Serra e o nó da USP
Editorial do jornal Folha de São Paulo
Estudantes que ocupam a reitoria devem recuar; a Serra cabe explicar qual é afinal seu programa para universidades paulistas
A INTERVENÇÃO do secretário estadual da Justiça, Luiz Antonio Marrey, na negociação com os universitários que ocupam a reitoria da USP indica a disposição do governo José Serra, mesmo que tardia, para desfazer um impasse que ajudou a criar. Mas isso não é o bastante. Governador, reitoria e estudantes precisam dar mais alguns passos para solucionar a situação, que já passou do razoável.
Da reitora Suely Vilela não se pode esperar muito mais do que seu desempenho até aqui sugere -algo próximo da omissão. Recomenda-se parar de estipular prazos para a desocupação seguidamente ignorados. Dos estudantes seria auspicioso ver enfim um gesto político mais consistente. Por exemplo, o reconhecimento de quanto já obtiveram de atenção para sua extensa pauta de reivindicações, bem como de concessões do governo. Numa negociação, algo que já se provaram capazes de impor, é crucial saber ceder.Por outro lado, espera-se do governador uma atitude mais transparente. Serra falou, ontem, mas pouco acrescentou. Queixou-se de "exploração política", o que parece óbvio. Pronunciou-se, também, sobre a questão da autonomia universitária, estopim da revolta: "Não há nada, do ponto de vista de decretos, de leis etc. que fira, que seja contraditório com essa autonomia", disse o governador.
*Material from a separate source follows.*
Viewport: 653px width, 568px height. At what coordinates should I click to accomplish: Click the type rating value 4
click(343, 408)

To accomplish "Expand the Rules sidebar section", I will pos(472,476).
Não é tão simples assim. O decreto nº 51.636, de 9 de março, ainda reserva à Secretaria da Fazenda a atribuição de decidir sobre pedidos de transposição de quotas orçamentárias (artigo 10º, inciso I, alínea d) e, no artigo 15, estipula que as normas do diploma se aplicam, sim, às universidades. Para os manifestantes, tal determinação implica restrição à autonomia universitária consagrada na Constituição.Tanto o secretário da Fazenda, Mauro Ricardo Costa, quanto os reitores das três universidades estaduais já se pronunciaram a favor da interpretação de Serra. O que não se entende, então, é o motivo de não ter sido ainda alterado o texto. Foi o que fez o governo, sob pressão, com o artigo 42 do decreto nº 51.461, que transferia para José Aristodemo Pinotti, da recém-criada Secretaria de Ensino Superior, a presidência do conselho de reitores.
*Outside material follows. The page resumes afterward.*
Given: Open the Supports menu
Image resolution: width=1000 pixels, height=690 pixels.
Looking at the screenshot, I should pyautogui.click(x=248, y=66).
Se o recuo já ocorreu, falta reconhecê-lo. Como falta também, da parte de Serra, explicitar o que pretendia com a saraivada de decretos que afetam as universidades. Entre outros pontos, poderia esclarecer o que entende por ampliar as atividades de pesquisa, "principalmente as operacionais, objetivando os problemas da realidade nacional".
Muitos nas universidades públicas paulistas vêem aí menção cifrada a um programa de submissão das instituições a necessidades de empresas, do que discordam. É uma boa discussão, pois não raro a comunidade universitária emprega mais preconceitos que argumentos contra essa aproximação. Sem deixar claro se tem de fato um programa, e qual ele é, o governador só aumenta a confusão.